Auch die Friedrichstraße soll dauerhaft autofrei werden
Nach einer anderen Idee würde der Mittelstreifen sogar 31 Meter breit – inklusive zwei jeweils vier Meter breiter Radwege und zwei weiteren Baumreihen. Dafür ist die Lichte Baumhasel, eine Nussbaumart, in der Diskussion. Die übrigen vier Reihen der Allee sollen weiterhin aus Linden bestehen, aber möglichst nicht mehr nur aus einer Sorte: Kaiserlinden. „Das Landesdenkmalamt wünscht eine einheitliche Bepflanzung, wir könnten uns dagegen eine gewisse Vielfalt vorstellen“, so Wichert. Wichtig sei eine gute Aufenthaltsqualität für die Nutzer der Straße, Insektenfreundlichkeit und Widerstandsfähigkeit gegen die Folgen des Klimawandels. Ein Fachsymposium ist geplant, bei dem über die künftige Bepflanzung diskutiert werden soll.

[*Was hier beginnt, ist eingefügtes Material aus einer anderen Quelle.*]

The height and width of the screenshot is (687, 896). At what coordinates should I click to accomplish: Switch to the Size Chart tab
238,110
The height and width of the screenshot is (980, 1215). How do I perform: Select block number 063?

Was die Planungen für die kreuzenden Straßen bedeutet, sei noch nicht klar. Allerdings gebe es Überlegungen, auch die Friedrichstraße dauerhaft von Autoverkehr zu befreien, so Lutz Adam. Ein Abschnitt ist bereits für Autos gesperrt. Offiziell dauert der Verkehrsversuch bis zum 31. Oktober, doch es gilt als ausgemacht, dass er weitergeht.
„Wir wollen Unter den Linden nicht im Hauruckverfahren umgestalten“, sagte Günther. Als erste Stufe der Bürgerbeteiligung sind die Ideen bis zum 4. Oktober bei mein.berlin im Internet zu sehen. Das Landesdenkmalamt habe ein gewichtiges Wort mitzureden. Und auch der Bund ist zu beteiligen, denn Unter den Linden soll nicht nur kein Verkehrsweg für den Autoverkehr, sondern auch kein Abschnitt der Bundesstraßen 2 und 5 mehr sein. Der Senat setzt sich dafür ein, dass weitere Bundesstraßen in der Innenstadt eingezogen und auf den Status von Stadtstraßen zurückgestuft werden – wenn nicht sogar alle, sagte Hartmut Reupke, Leiter der Abteilung Verkehr.

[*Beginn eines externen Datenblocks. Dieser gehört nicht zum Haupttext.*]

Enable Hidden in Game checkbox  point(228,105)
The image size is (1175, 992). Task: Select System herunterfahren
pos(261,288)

Ein weiteres Beispiel ist wie berichtet die parallel verlaufende Leipziger Straße in Mitte, die zur Bundesstraße 1 gehört und ebenfalls umgestaltet werden soll. Unter anderem ist dort eine Straßenbahnstrecke geplant. Zwar soll motorisierter Individualverkehr weiterhin möglich sein, doch es soll statt bis zu drei Fahrstreifen pro Richtung nur noch jeweils eine Fahrspur für Autos geben. Hartmut Reupke ist zuversichtlich, dass der Bund den angekündigten „ganzheitlichen Vorschlag“ des Landes akzeptiert. So könnten die Bundesstraßen auf der A100 um die City herumgeleitet werden. Ein Bekenntnis zu einer weiteren Verlängerung der Stadtautobahn, die der Bund zur Frankfurter Allee und zur Storkower Straße führen will, sei damit aber nicht verbunden, betonte Günther.

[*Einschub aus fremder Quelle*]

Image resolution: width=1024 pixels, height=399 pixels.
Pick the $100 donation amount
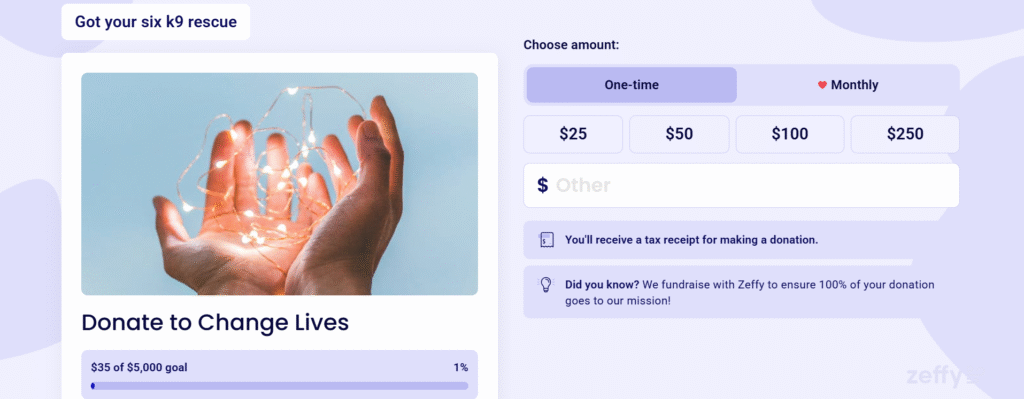coord(790,135)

Kritik von den Christdemokraten, Skepsis bei der SPD
Die Berliner CDU kritisierte, dass die grün geführte Senatsverwaltung die provisorische Umgestaltung der Straße ohne Bürgerbeteiligung in Angriff nimmt. „Wir müssen den Platz für sicheren Verkehr neu verteilen, wir müssen überall in Berlin lebenswerte Orte mit hoher Aufenthaltsqualität fördern, aber die historische Mitte Berlins ohne die Berliner umzugestalten, lehne ich ab“, sagte Kai Wegner, Spitzenkandidat für die Wahl des Abgeordnetenhauses. „Berlin darf nicht Bullerbü werden. Der Pracht-Boulevard Berlins muss so gestaltet werden, dass er einer Millionenmetropole angemessen ist. Ich fordere den Senat daher auf, die Umgestaltung zu stoppen.“
„Schöne Bilder“, twitterte Max Landero von der SPD Mitte, der sich um ein Mandat im Abgeordnetenhaus bewirbt. „Aber ohne Verkehrskonzept für Berliner Mitte ist das Stückwerk.“ Der Senat und Regine sollten die im Dezember zugesagte Stadtwerkstatt zum Verkehr bald durchführen - für eine lebenswerte Mitte ohne gegeneinander.